------ Given entries ------

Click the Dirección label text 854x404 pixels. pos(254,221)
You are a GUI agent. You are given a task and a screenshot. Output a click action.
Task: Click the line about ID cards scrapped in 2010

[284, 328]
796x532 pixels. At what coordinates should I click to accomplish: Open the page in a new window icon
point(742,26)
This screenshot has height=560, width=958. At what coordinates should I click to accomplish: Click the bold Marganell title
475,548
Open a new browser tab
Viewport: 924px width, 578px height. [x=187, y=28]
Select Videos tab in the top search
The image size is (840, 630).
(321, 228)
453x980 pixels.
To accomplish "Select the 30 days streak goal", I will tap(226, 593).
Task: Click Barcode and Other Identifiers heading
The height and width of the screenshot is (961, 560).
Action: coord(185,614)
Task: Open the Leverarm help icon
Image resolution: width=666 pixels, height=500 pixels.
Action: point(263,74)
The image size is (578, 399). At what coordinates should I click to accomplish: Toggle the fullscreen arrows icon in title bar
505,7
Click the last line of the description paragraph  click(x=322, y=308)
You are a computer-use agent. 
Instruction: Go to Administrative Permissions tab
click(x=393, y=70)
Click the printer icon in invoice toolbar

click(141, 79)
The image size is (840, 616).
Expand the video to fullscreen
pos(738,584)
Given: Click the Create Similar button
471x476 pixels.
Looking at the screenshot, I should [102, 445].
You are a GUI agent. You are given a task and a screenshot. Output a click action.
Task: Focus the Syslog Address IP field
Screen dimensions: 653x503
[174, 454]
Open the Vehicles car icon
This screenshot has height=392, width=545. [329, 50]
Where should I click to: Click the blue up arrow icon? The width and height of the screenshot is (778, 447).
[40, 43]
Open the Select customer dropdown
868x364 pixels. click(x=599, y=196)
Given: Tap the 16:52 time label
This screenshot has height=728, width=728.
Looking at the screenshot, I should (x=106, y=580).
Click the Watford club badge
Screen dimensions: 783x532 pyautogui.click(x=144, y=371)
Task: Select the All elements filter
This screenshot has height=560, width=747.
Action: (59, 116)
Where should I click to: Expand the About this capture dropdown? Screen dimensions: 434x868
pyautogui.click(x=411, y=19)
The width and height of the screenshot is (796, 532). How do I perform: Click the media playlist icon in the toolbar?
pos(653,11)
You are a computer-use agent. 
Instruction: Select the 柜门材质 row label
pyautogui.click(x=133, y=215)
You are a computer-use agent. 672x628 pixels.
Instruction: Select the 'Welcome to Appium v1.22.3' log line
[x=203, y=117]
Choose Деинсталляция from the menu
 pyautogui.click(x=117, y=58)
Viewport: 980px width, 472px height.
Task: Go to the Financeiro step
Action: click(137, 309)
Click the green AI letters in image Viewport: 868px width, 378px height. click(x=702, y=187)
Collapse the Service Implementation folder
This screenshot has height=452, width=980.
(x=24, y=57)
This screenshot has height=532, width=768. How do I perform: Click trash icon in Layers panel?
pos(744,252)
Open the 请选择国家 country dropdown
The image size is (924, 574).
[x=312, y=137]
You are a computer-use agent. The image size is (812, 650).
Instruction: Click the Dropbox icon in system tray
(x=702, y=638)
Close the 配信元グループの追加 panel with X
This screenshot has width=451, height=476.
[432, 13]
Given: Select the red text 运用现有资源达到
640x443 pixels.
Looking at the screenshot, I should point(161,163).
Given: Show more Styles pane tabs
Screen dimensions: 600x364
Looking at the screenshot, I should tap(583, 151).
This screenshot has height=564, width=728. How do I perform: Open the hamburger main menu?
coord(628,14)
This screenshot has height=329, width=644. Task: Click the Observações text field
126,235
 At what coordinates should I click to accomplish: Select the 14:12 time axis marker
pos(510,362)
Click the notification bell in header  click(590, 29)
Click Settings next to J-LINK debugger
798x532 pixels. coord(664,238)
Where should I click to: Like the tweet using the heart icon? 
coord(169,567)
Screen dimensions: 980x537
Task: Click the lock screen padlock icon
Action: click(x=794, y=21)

------

[Brief]: Retype exactly the span of lines from the one with "The width and height of the screenshot is (796, 532)." through the one with "Collapse the Service Implementation folder"; include both ends and omit the rest of the material.

[Task solution]:
The width and height of the screenshot is (796, 532). How do I perform: Click the media playlist icon in the toolbar?
pos(653,11)
You are a computer-use agent. 
Instruction: Select the 柜门材质 row label
pyautogui.click(x=133, y=215)
You are a computer-use agent. 672x628 pixels.
Instruction: Select the 'Welcome to Appium v1.22.3' log line
[x=203, y=117]
Choose Деинсталляция from the menu
 pyautogui.click(x=117, y=58)
Viewport: 980px width, 472px height.
Task: Go to the Financeiro step
Action: click(137, 309)
Click the green AI letters in image Viewport: 868px width, 378px height. click(x=702, y=187)
Collapse the Service Implementation folder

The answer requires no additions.